Assistance Listing No: 93.224 - COVID-19: Health Center Program Cluster Federal Agency: U.S. Department of Health and Human Services Passed-Through Agency: Not applicable Award Year: 2022 Questioned Costs: Not applicable Criteria: The Center must maintain effective internal controls over, and accountability for, all program funds, property, and other assets in order to adequately safeguard all such assets and ensure that they are used solely for authorized purposes. Condition and Context: The Center's internal control and record retention process does not allow for timely and accurate information to be provided during the audit process to support each of the 4 drawdowns of program funds that were tested during the audit.
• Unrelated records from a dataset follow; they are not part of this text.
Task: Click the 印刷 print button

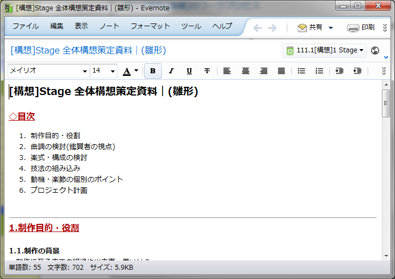Action: (x=361, y=27)
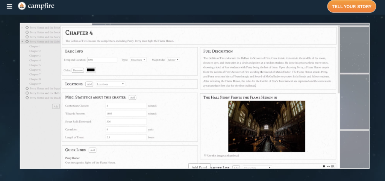Select Chapter 9 in the sidebar
This screenshot has height=181, width=385.
pyautogui.click(x=35, y=84)
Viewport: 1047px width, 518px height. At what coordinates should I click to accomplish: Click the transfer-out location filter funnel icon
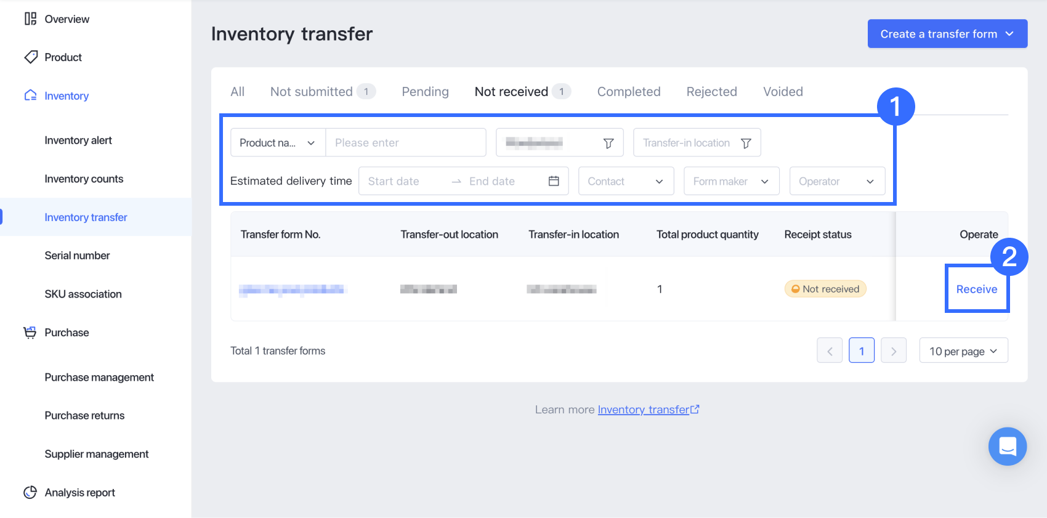[x=608, y=143]
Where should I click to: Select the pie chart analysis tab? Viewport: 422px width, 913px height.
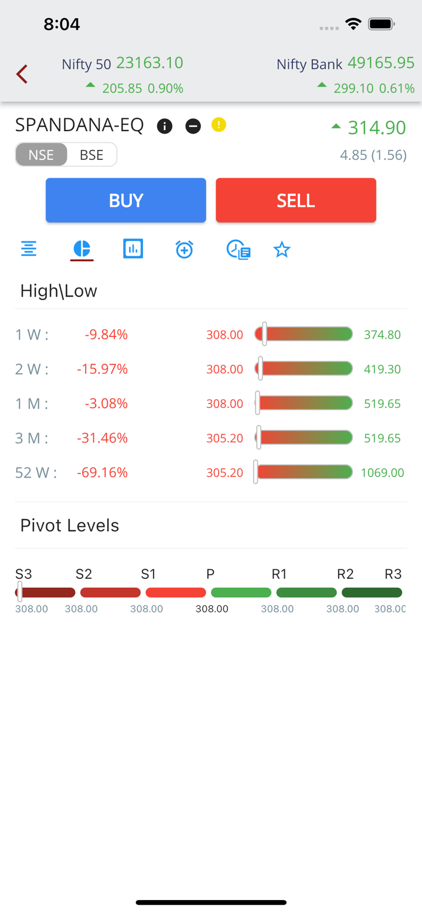coord(82,249)
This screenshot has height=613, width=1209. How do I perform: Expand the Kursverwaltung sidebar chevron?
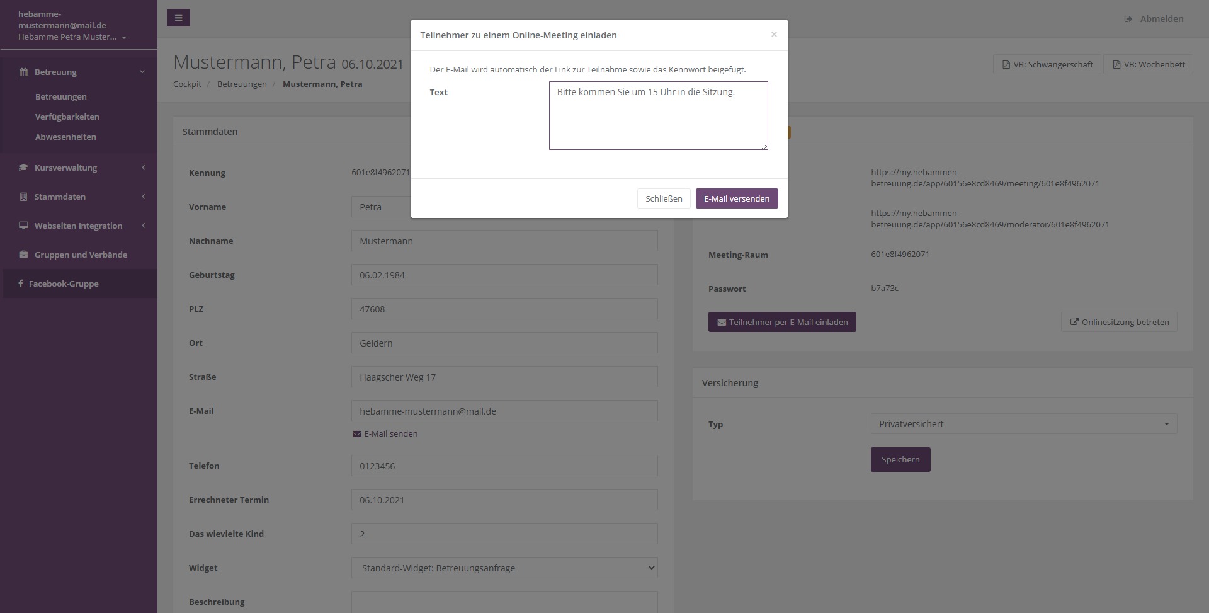144,168
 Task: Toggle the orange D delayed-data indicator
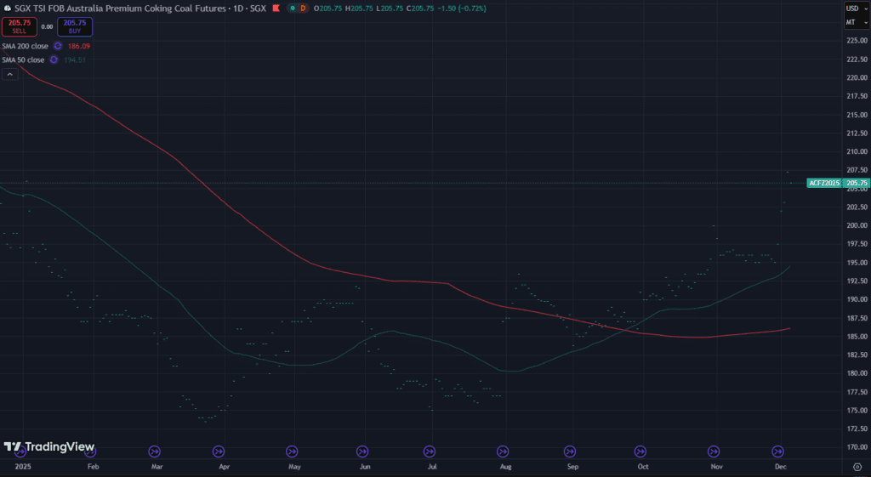point(305,8)
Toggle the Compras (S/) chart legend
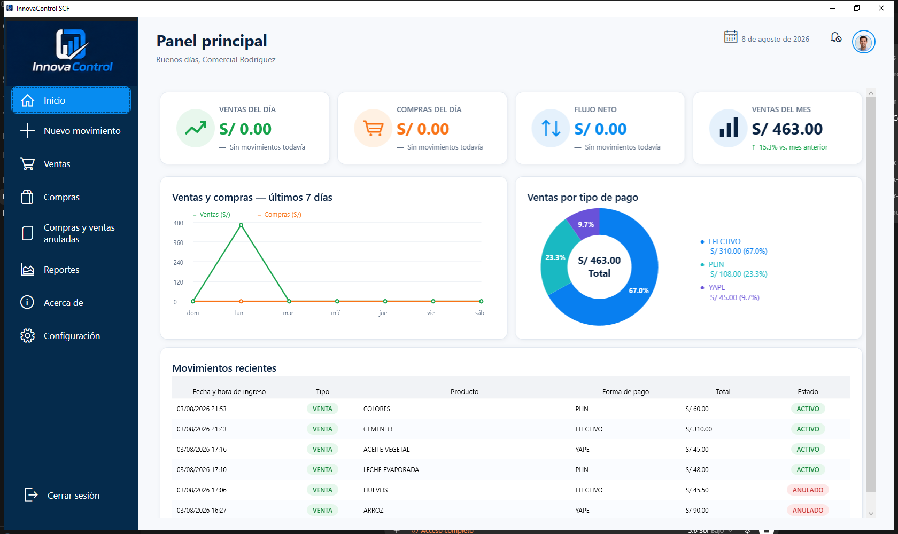 click(x=280, y=215)
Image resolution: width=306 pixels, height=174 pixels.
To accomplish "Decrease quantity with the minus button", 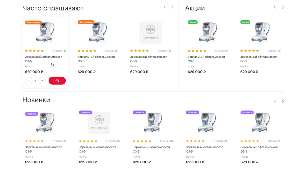I will (29, 81).
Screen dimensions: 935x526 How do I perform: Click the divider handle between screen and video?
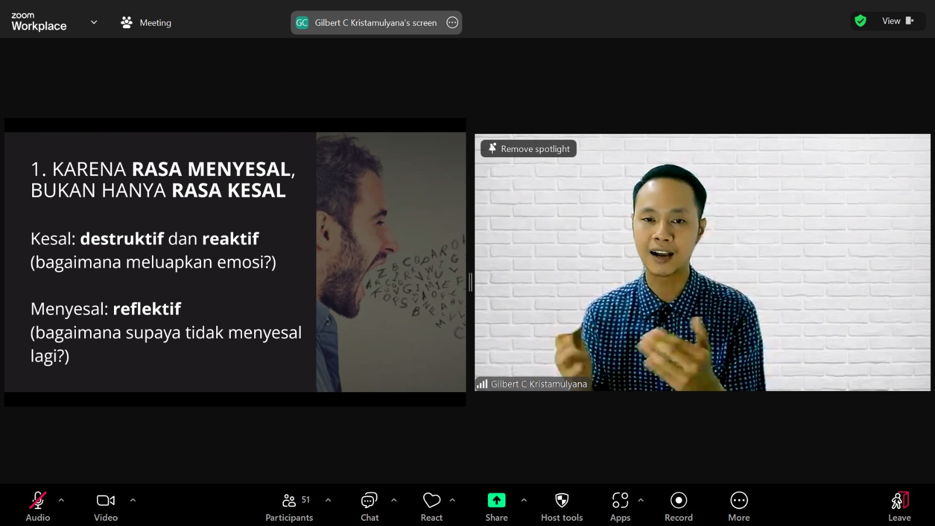[470, 282]
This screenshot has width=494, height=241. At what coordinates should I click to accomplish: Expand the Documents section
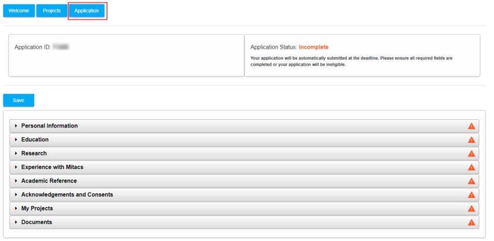click(x=244, y=222)
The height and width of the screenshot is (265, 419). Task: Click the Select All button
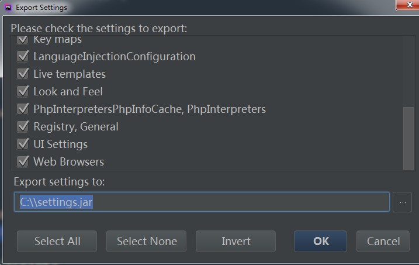point(57,241)
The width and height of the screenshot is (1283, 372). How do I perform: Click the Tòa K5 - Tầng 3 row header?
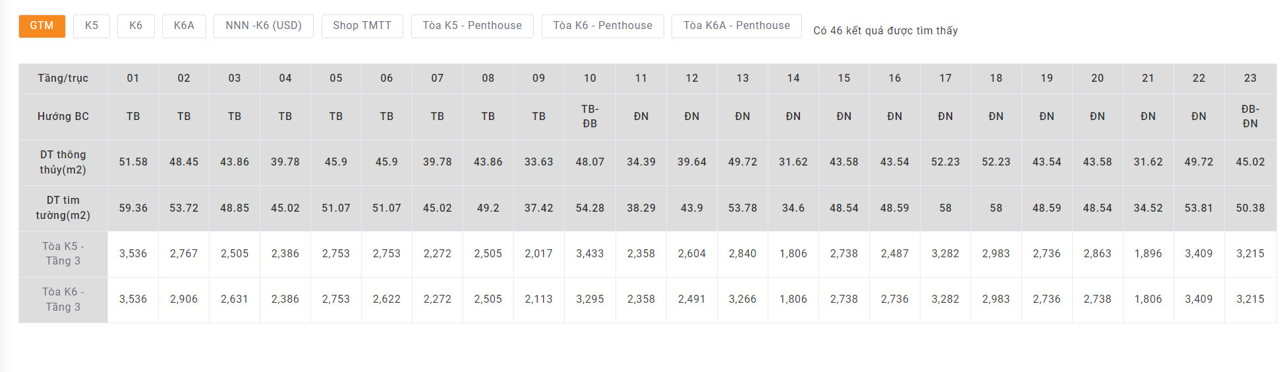[63, 253]
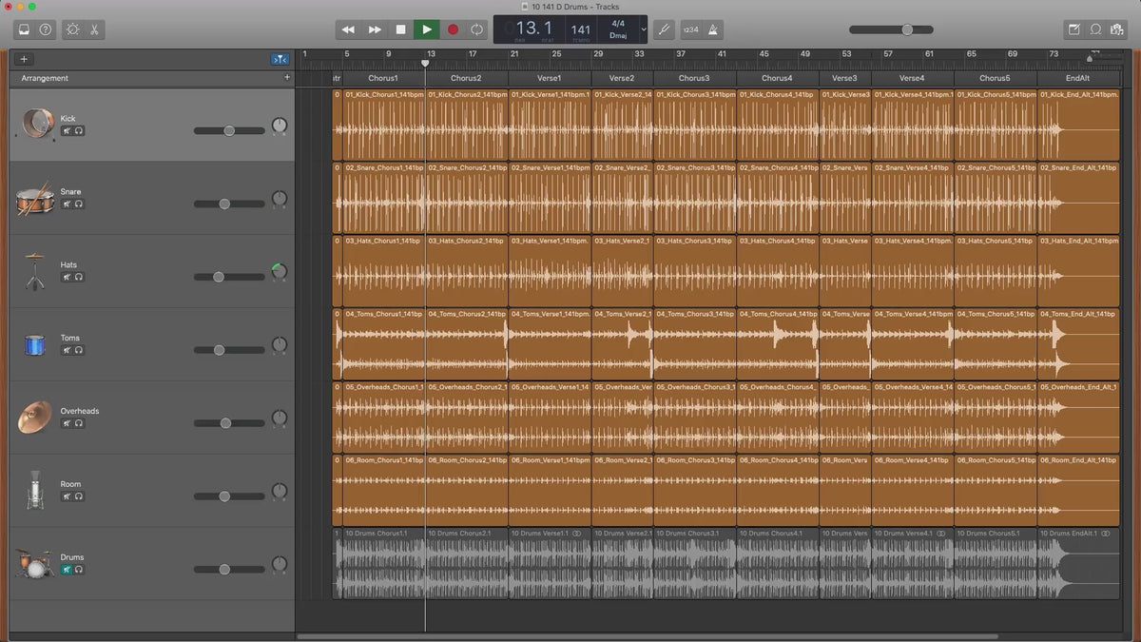The height and width of the screenshot is (642, 1141).
Task: Open the time signature and key popup
Action: pos(618,29)
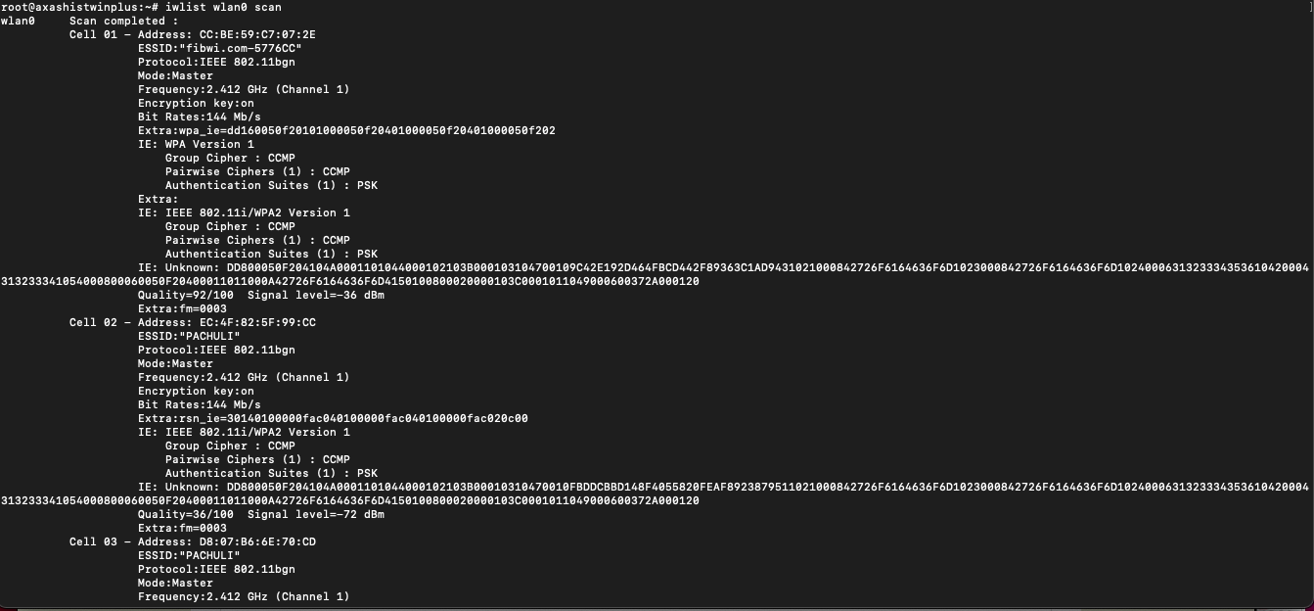Screen dimensions: 1314x611
Task: Click the Cell 03 Frequency 2.412 GHz line
Action: (244, 596)
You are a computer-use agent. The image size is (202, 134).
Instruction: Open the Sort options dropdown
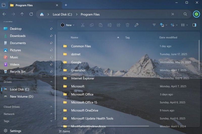pyautogui.click(x=174, y=25)
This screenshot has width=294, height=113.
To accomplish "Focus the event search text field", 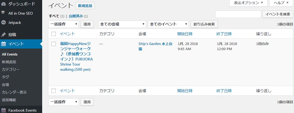I will pos(238,14).
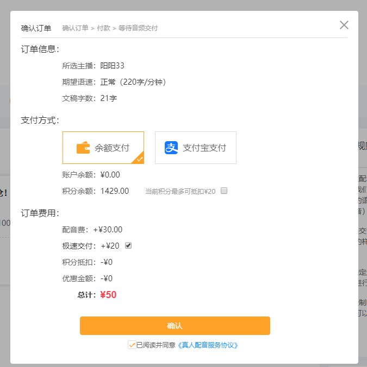Screen dimensions: 367x367
Task: Toggle the 已阅读并同意 agreement checkbox
Action: pyautogui.click(x=132, y=345)
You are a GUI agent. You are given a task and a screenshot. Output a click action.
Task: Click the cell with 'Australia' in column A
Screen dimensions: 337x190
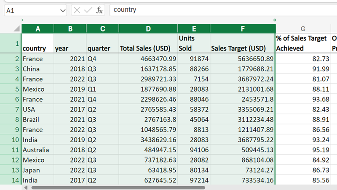37,150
This is not a statistically valid sample. Cause: The Center did not retain support for each drawdown request made on federal funds. Effect: The lack of effective internal controls and record retention resulted in inaccurate support being provided several times for drawdowns tested during the audit process, which also resulted in significant delays. The Center was eventually able to provide information that reconciled and supported their drawdowns. Recommendation: The Center should establish internal controls to ensure that detail to support each drawdown is reviewed, approved, and retained. Management's Response: The Center agrees with this finding. The funds are drawn in anticipation of spending the funds or right after the expenditures. The General Ledger system was changed to a six-digit code to indicate a year and grant number (e.g., the first awarded grant of 2023 would be 230001). The purchase requisition system has also been changed to include this 6-digit code. The drawdown will match the amount drawn and attached to the order and invoice. This practice started following this finding and will be maintained going forward.